The point on a graph nearest to the origin is important because it represents the shortest distance between the origin and any other point on the graph. This distance is known as the minimum distance or the shortest distance and is often used in mathematical calculations and applications.

## 2. How do you determine the point on a graph nearest to the origin?

To determine the point on a graph nearest to the origin, you can use the distance formula or the Pythagorean theorem. First, find the distance from the origin to each point on the graph. Then, compare the distances and the point with the shortest distance is the point nearest to the origin.

## 3. Can there be more than one point on a graph nearest to the origin?

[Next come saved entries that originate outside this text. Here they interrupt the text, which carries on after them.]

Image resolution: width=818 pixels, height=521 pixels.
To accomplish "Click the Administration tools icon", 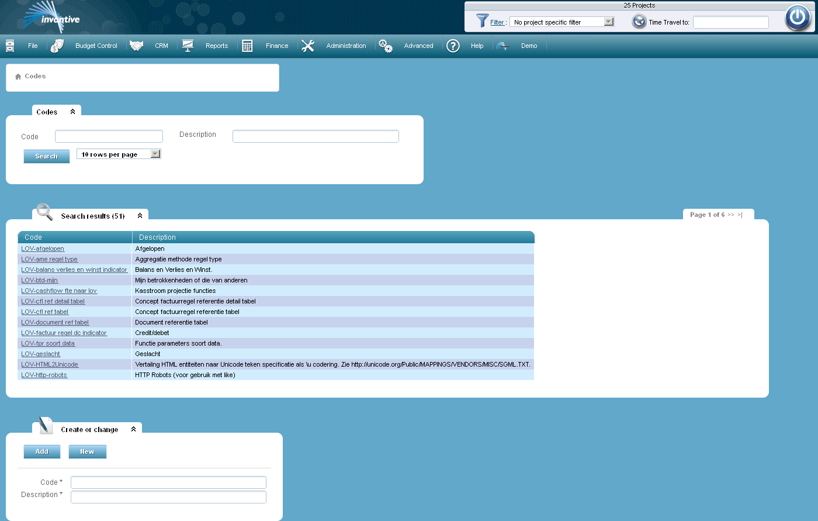I will [x=308, y=46].
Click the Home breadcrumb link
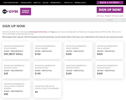This screenshot has width=126, height=100. coord(110,20)
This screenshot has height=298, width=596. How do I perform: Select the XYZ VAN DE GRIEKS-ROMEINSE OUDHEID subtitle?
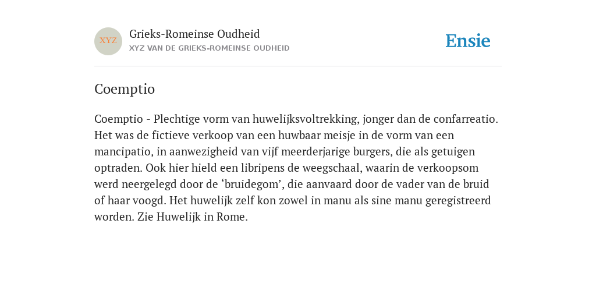coord(210,48)
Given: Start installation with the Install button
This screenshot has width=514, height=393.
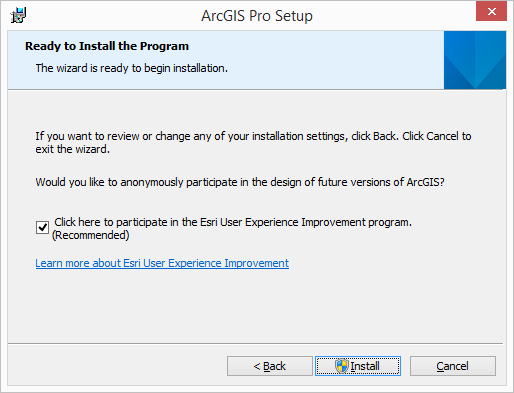Looking at the screenshot, I should (x=358, y=366).
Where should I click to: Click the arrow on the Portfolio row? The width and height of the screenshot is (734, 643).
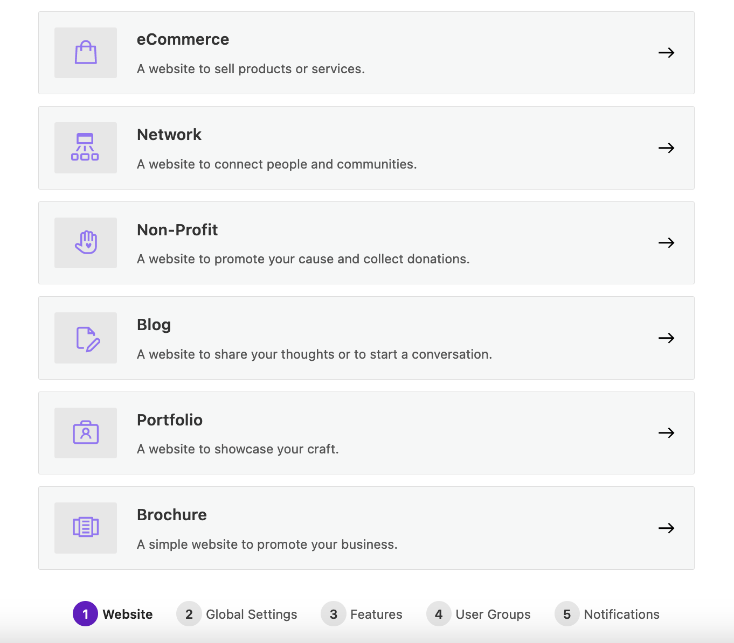point(667,432)
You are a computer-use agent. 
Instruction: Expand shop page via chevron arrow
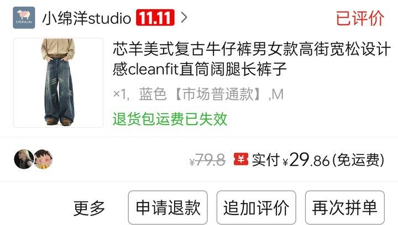(x=184, y=18)
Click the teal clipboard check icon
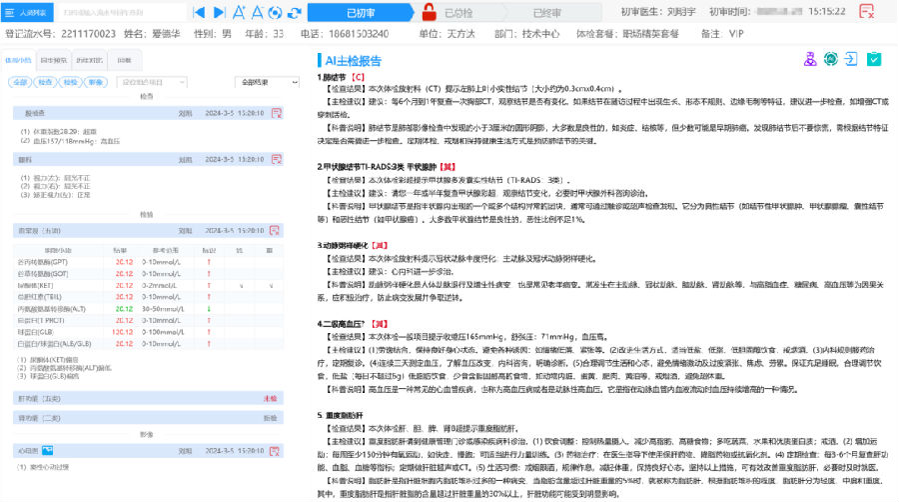 873,60
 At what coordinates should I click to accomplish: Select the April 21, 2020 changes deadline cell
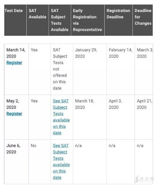[145, 104]
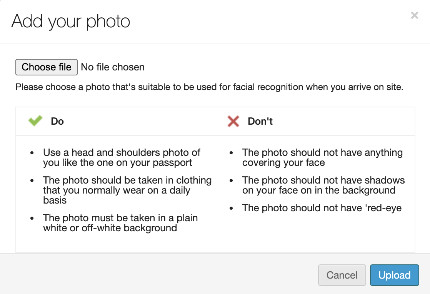Cancel the photo upload
Viewport: 430px width, 294px height.
(x=342, y=275)
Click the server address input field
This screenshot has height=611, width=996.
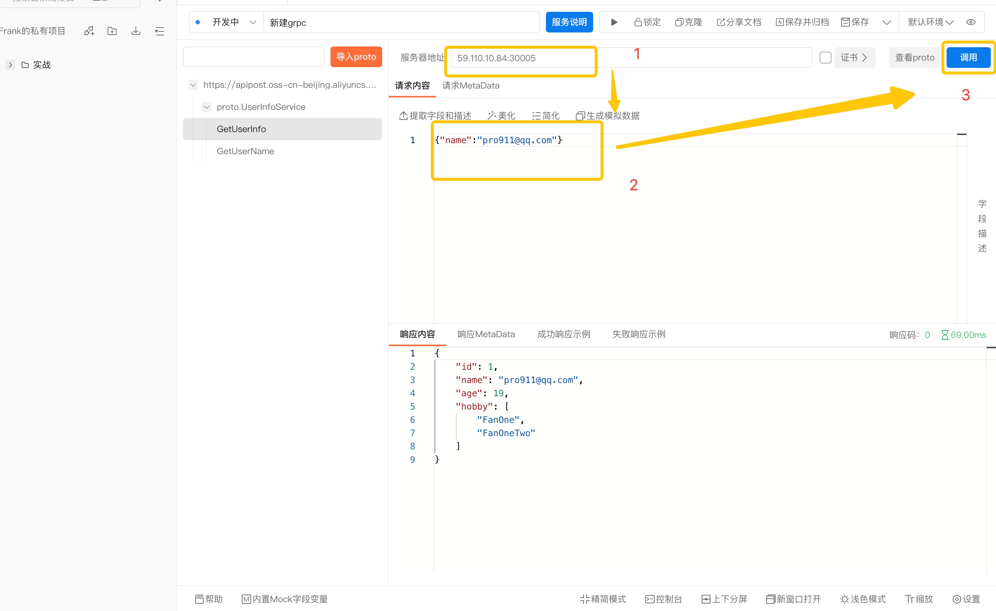(x=522, y=57)
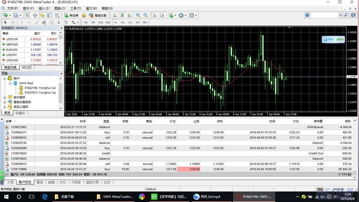The image size is (359, 202).
Task: Click the Zoom In magnifier icon
Action: [138, 15]
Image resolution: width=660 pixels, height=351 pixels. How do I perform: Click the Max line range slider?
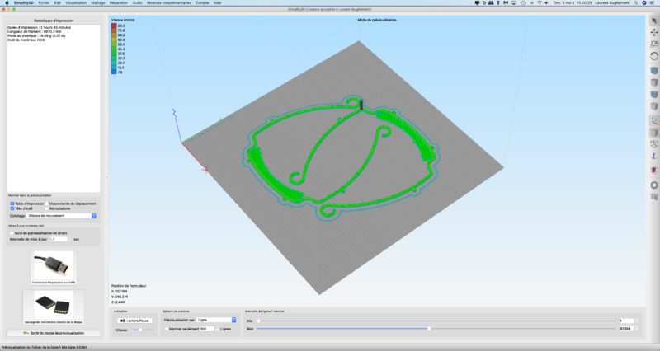[429, 328]
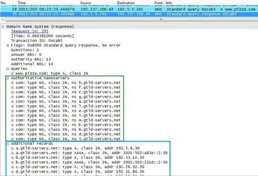
Task: Collapse the Domain Name System (response) section
Action: (x=3, y=27)
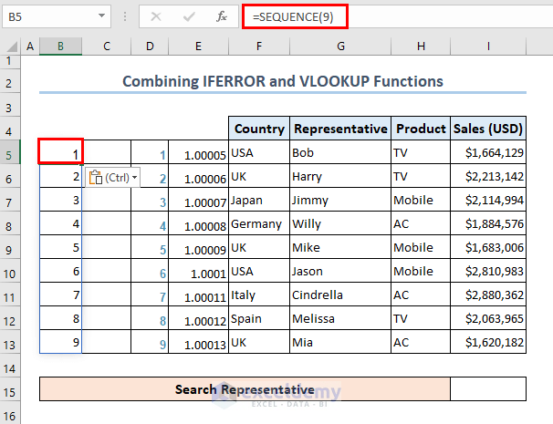The height and width of the screenshot is (424, 553).
Task: Click the Enter checkmark formula bar icon
Action: click(x=189, y=16)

Yes, there can be more than one point on a graph nearest to the origin. This can happen when there are multiple points that have the same shortest distance from the origin. In this case, all of these points would be considered as the nearest points to the origin.

## 4. How is the point on a graph nearest to the origin used in real-life situations?

The point on a graph nearest to the origin has many real-life applications, such as in navigation systems, where it is used to determine the shortest distance between two locations. It is also used in optimization problems, where finding the shortest distance can help in minimizing costs or maximizing efficiency.

## 5. Can the point on a graph nearest to the origin change?

Yes, the point on a graph nearest to the origin can change if the graph or the points on the graph are modified. For example, if a new point is added to the graph, the point nearest to the origin may change. However, if the graph and the points remain the same, the point on the graph nearest to the origin will remain constant.